==== TEXTAUSZUG

Die Fußkranken der Weltrevolution und die Kameras

Zu dem Lächerlichsten, das es in Sachen politischer Aktionismus in Deutschland gibt, gehören die sogenannten Ostermärsche der sogenannten Friedensbewegung. Als Massendemonstrationen gegen das atomare Wettrüsten mobilisierten die Ostermarschierer in den 80er Jahren Hunderttausende unter dem Banner „Nie wieder Krieg“. Heute sind diese alljährlichen Veranstaltungen eher private Treffen ergrauter 68er-Veteranen, ergänzt durch jeweils eine Handvoll Jungaktivisten aus Linke oder den versprengten Resten von DKP, SDAJ und MLPD, oder wie Helmut Kohl es sagen würde, den „Fußkranken der Weltrevolution“. In Mainz (200.000 Einwohner) kamen dieses Jahr hochgerechnent 200 Demonstranten zusammen, in Mannheim (320.000 Einwohner) waren es sage und schreibe 35 (in Worten: fünfunddreißig) und in Duisburg (480.000 Einwohner) waren es 250. Nun könnte man sagen: Lasst ihnen doch ihren Spaß mit Bratwurst grillen für den Frieden und Radtouren mit bunten Fähnen und Papp-Drohnen! Und das lasse ich ihnen auch, zumal ich Idealisten erstmal immer gut finde in einer weitgehend entpolitisierten und zunehmend hedonistischen Gesellschaft, wenngleich ich befremdlich finde, dass das Thema stets ausschließlich die „Kriegspolitik“ von Bundeswehr, NATO, USA und EU ist, während islamistische Horden halbe Länder im Nahen Osten gewaltsam unter Kontrolle bringen, islamistische Mörderbanden ungehindert mordend und vergewaltigend durch Afrika ziehen und Kreml-Vladi den kleinen „grünen Männchen“ zu ganz neuer Bedeutung verholfen hat. Aber sei’s drum: dies ist eine freie Gesellschaft und Parallelwelten sind nicht verboten.

========

GESTELLTE AUFGABE 1:
Prüfe anhand des Textes über die Ostermärsche, ob die folgenden Aussagen zutreffen: (a) In Mannheim kamen dieses Jahr 35 Demonstranten zusammen. (b) In den 80er Jahren brachten die Ostermärsche Zehntausende auf die Straße. (c) Der Text äußert eine grundsätzliche Abneigung gegen Idealisten. Antworte jeweils mit Ja oder Nein und zitiere die entscheidenden Worte wörtlich.
GESTELLTE AUFGABE 2:
Schreibe die Fortsetzung des Textes über die Ostermärsche, die an seinen letzten Satz anschließt.

==== MATERIAL

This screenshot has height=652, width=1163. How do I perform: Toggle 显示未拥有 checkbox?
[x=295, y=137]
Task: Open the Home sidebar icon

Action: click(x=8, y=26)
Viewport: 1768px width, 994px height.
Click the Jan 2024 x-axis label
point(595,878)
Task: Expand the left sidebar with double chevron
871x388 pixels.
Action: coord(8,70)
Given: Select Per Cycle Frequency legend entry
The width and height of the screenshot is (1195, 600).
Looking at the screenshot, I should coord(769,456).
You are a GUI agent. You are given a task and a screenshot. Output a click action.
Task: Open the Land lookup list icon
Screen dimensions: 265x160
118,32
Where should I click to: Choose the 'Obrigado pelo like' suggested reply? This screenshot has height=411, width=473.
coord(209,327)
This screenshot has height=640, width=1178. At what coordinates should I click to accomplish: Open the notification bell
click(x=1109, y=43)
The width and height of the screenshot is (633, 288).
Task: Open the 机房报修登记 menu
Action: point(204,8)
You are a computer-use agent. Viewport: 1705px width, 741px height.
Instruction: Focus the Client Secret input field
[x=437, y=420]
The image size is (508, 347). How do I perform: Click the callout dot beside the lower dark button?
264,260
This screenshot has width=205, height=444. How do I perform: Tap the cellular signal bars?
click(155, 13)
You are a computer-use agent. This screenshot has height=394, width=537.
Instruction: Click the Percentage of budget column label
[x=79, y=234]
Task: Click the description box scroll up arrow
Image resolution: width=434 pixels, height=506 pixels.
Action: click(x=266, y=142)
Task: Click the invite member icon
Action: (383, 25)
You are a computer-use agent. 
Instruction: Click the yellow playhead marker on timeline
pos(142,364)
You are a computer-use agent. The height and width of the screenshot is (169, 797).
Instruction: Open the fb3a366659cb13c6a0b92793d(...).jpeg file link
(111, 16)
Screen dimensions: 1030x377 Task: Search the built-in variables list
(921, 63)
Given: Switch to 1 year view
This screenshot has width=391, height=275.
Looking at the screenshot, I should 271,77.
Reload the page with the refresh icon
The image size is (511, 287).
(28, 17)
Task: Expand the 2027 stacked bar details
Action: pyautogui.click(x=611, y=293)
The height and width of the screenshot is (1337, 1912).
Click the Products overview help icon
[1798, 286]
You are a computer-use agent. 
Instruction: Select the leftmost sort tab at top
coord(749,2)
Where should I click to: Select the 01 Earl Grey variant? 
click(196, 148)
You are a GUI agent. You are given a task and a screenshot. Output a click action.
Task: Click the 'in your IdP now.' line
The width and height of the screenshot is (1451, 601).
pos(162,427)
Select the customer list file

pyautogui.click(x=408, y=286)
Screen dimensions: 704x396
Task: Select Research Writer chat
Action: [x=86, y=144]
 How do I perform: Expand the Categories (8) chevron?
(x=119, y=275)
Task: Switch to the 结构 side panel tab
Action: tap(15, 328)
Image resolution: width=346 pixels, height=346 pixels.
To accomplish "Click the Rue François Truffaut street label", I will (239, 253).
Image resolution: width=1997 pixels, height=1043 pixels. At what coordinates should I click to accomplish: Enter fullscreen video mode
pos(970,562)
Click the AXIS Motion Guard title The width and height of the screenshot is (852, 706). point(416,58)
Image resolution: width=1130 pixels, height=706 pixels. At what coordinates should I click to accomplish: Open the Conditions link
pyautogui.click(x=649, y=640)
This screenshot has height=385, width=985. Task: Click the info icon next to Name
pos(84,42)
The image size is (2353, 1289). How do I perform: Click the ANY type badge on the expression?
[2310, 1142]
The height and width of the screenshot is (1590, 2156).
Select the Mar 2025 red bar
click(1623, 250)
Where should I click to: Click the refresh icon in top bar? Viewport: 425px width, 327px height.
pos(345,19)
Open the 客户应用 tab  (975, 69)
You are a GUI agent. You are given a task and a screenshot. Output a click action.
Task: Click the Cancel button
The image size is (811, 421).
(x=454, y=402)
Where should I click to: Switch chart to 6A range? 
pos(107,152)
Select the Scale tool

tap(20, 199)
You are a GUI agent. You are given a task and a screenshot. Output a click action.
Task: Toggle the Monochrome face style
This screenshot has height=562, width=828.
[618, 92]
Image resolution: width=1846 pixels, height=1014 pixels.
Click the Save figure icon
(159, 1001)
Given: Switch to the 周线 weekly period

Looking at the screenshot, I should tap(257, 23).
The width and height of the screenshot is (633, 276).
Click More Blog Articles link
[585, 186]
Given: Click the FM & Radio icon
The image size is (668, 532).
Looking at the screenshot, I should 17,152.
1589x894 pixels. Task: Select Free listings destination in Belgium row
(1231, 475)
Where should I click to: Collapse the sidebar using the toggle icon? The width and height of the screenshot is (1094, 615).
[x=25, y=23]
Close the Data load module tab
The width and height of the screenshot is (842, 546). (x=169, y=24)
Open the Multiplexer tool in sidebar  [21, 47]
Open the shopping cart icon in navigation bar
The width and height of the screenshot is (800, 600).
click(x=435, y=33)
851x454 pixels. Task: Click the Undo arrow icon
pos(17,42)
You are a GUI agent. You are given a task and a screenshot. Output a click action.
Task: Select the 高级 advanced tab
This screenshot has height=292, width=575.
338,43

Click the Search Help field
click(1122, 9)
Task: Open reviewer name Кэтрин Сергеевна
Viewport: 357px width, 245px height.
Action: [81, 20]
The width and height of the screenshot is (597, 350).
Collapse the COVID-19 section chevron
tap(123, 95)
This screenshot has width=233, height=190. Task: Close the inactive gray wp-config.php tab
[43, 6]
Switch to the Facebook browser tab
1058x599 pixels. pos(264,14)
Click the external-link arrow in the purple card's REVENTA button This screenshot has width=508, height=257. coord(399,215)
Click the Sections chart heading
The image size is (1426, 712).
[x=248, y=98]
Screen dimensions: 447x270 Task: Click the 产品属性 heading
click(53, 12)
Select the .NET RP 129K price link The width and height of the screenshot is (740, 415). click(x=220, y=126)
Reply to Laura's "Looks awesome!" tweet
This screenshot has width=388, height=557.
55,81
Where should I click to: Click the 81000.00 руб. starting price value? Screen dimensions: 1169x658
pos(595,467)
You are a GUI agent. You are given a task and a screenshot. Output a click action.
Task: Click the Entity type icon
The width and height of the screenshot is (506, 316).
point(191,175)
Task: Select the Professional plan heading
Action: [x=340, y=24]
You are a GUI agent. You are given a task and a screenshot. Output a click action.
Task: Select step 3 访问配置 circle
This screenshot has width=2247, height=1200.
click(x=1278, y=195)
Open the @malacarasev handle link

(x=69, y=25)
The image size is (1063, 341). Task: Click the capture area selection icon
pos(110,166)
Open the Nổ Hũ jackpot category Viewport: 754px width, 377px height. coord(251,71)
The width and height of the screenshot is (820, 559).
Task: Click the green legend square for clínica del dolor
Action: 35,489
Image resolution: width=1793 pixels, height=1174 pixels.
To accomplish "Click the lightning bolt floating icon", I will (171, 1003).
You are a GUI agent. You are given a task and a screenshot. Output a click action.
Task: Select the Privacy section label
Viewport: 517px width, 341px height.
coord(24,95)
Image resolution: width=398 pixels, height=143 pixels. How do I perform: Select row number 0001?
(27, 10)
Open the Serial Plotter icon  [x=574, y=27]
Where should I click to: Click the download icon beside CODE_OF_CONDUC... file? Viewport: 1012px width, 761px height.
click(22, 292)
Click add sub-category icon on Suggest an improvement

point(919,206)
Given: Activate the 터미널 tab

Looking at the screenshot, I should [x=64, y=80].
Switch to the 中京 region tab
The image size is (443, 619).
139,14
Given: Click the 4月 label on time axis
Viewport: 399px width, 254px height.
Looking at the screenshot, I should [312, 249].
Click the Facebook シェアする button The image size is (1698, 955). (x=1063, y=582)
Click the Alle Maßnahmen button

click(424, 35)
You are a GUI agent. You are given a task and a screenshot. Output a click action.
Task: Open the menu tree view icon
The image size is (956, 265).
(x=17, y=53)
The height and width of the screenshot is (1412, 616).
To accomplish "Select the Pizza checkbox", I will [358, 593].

========

ANTWORT 1:
(a) Ja: „in Mannheim (320.000 Einwohner) waren es sage und schreibe 35“
(b) Nein: „mobilisierten die Ostermarschierer in den 80er Jahren Hunderttausende“
(c) Nein: „zumal ich Idealisten erstmal immer gut finde“

ANTWORT 2:
Was allerdings wirklich ärgerlich ist: die mediale Aufmerksamkeit, die diesen irrelevanten Ostertreffen Jahr für Jahr zugestanden wird. Wenn in Düsseldorf kürzlich 15.000 Jäger gegen ein seltsames Jagdgesetz des grünen Umweltministers demonstrieren, dann ist das selbst dem öffentlich-rechtlichen Lokalsender WDR nur einen Kurzbeitrag im Fernsehen wert. Wenn in Berlin 6.000 Menschen gegen Abtreibung und Sterbehilfe demonstrieren, findet das bundesweit in den Medien nicht statt. Wenn in Stuttgart 2.416 Menschen gegen den rot-grünen Frühsexualisierungsplan demonstrieren, reicht das für 1 Minute in den SWR-Lokalnachrichten, die weitgehend auf die 200 krakeelenden Gegendemonstranten eingehen. Aber wenn irgendwo 35 Leute die USA geißeln, sind die Kamerateams da. Journalisten sollen die Wirklichkeit abbilden, habe ich in meiner Ausbildung zum Redakteur mal gelernt. Irgendwie scheint das nicht mehr modern zu sein.